Good point. We have done it with a 16 bit compiler, plus some ASM, plus remote debugging via monitors. The n processors run the same code (one task), and communicate with each other via common memory and dedicated bus signals. The debugging could be done because we had the source code of the monitor: we had to change it in order to start and stop the n programs 'simultaneously', etc. It was a funny experience. And it worked. By the way, the hardware was developed by ourselves.
Of course, we followed a strict process (CEN 50126 / 50128 / 50129) which included (documents and code) inspections, rigurous C coding procedures ('safe' subset without dynamic memory usage, very restricted use of pointers, etc.), unit testing with 100% coverage (this was hard), incremental integration, strict validation procedures, etc, etc.
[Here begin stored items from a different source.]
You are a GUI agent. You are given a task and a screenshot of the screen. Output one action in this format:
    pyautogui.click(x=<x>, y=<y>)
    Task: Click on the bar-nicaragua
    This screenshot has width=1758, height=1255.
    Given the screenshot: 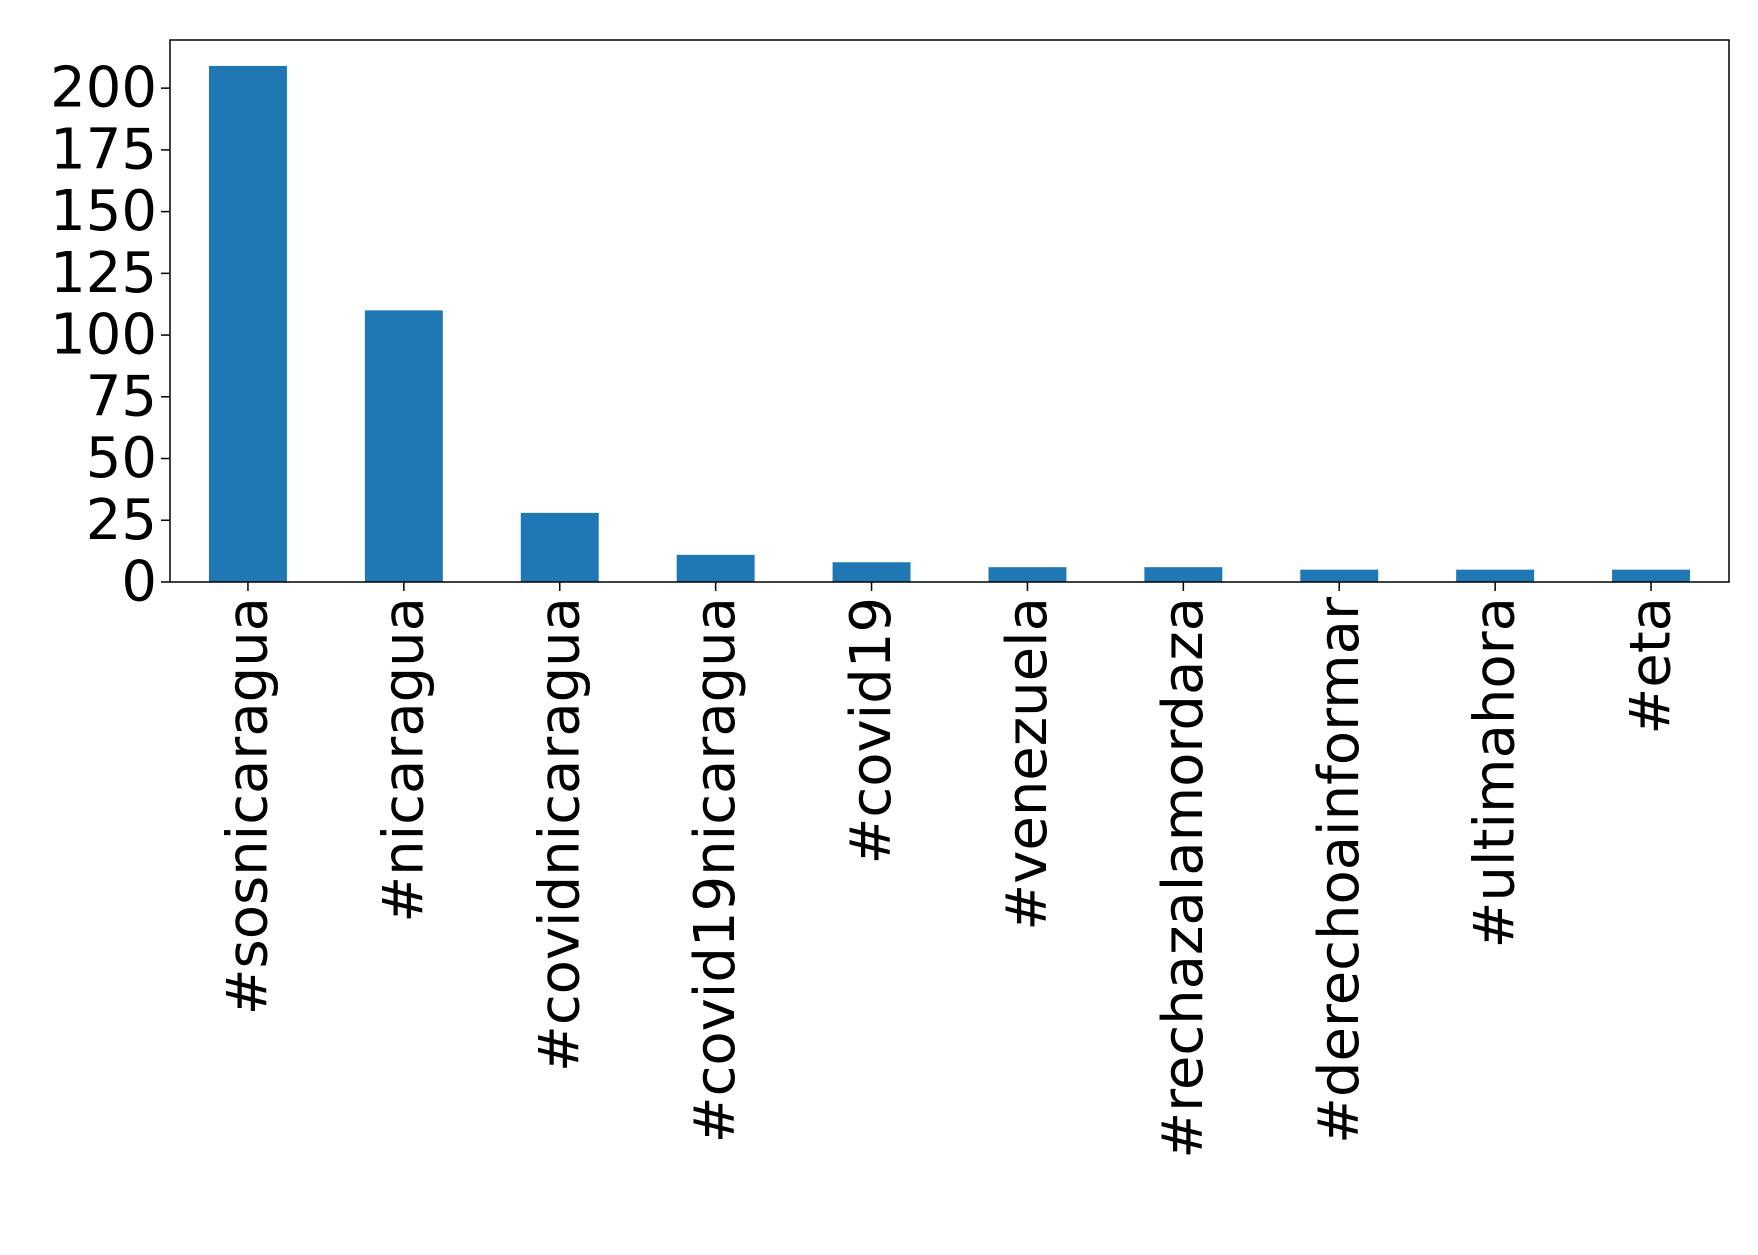 What is the action you would take?
    pyautogui.click(x=404, y=446)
We have all of that. What we don't have right now is a tool-chain to do the same job, but for 32-bit platforms. We know our 16-bit tools pretty well (we've been working with them for 15 years, and all their peculiarities -i.e., bugs- are known and well documented; that's what I call 'proven in use'). I wish we could get a reliable tool-chain for
32-bit, just to reduce the costs of debugging them: our process will (hopefully) detect those bugs, but the fewer the bugs, the fewer the cost.-- Ignacio G.T.